3. Fixed (interest rate) mortgage
Fixed rate mortgages only make up 3% of the market at present, this is partly due to falling interest rates over the last 8 years pushing homeowners onto variable rate mortgages. Traditionally the banks have only offered a maximum of 2 years fixed, however new lenders in the market have started to offer 5 and even 20 year fixes.
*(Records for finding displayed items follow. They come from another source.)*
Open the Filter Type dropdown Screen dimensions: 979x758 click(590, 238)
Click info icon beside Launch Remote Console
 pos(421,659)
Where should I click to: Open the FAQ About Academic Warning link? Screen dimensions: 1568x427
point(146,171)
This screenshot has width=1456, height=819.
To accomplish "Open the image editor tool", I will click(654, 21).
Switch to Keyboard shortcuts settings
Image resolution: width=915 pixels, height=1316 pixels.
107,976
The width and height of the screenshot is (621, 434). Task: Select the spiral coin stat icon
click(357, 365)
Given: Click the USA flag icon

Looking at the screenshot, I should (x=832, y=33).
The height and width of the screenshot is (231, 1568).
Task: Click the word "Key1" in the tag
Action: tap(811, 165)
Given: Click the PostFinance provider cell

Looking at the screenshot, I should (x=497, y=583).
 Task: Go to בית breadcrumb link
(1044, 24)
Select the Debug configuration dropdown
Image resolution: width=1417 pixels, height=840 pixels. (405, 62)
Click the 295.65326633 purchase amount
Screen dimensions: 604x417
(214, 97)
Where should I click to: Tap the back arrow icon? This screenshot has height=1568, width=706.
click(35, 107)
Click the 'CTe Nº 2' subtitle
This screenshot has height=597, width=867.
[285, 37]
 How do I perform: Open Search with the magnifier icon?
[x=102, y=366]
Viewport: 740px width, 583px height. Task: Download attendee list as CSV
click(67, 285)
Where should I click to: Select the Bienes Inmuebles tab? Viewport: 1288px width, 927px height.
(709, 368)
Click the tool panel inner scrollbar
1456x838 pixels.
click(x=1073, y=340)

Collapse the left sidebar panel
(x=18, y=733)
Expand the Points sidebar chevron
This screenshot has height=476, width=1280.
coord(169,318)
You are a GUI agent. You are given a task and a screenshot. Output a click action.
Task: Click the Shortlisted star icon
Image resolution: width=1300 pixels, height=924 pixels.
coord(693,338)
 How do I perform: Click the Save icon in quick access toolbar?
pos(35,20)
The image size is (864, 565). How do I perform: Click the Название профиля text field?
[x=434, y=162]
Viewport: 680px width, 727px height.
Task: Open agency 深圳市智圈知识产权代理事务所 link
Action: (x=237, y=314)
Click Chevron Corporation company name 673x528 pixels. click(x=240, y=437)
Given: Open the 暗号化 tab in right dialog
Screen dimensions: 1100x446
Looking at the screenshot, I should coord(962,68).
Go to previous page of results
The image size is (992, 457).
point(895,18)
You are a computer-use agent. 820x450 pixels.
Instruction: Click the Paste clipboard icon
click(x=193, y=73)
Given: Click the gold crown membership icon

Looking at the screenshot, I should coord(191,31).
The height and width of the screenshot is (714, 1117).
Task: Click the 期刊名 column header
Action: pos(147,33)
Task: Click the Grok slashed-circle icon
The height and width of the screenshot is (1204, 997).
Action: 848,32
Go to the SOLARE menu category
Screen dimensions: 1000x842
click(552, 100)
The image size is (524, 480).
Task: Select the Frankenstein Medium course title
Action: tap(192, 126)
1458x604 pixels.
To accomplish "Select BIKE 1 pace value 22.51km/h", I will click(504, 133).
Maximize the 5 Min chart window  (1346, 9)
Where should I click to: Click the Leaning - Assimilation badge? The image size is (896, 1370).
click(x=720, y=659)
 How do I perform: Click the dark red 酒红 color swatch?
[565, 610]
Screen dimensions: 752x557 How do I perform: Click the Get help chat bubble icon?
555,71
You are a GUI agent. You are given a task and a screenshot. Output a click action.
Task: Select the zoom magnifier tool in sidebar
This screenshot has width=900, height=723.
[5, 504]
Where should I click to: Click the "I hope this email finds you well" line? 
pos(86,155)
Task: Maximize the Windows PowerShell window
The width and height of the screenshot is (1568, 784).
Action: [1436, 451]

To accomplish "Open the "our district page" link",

Mortgages can be fixed for 2, 5 or 20 years
Once entered into a fixed mortgage contract it is very expensive to get out of it
For 2 year fixes the interest rate will be above prime
If the client is fixing for 2 years and they have a current rate below prime less 1% then interest rates will have to move dramatically (more than 2%) in the next two years in order for it to be worth their while.
Tips for you the client
Partial fix - With SA Homeloans you can fix part of your mortgage. For example you can fix 50% and have 50% on a variable rate. Therefore you have a 'partial hedge' against interest rate movements
Understand why you want to fix - In the end it your decision, however try to establish why. Factors which may affect the decision are:
In a 'low salary sector' (like teachers, nurses etc)
Badly affected by the interest rate movements in the late 1990's
Renting out the property and wants stability
Note: You shouldn't take out a 2 year fixed mortgage as they are very expensive, and is against all economists opinions (interest rates will not go up by over 3% in the next 2 years). However 5 and 20 year fixes have more merit, for certain types of clients.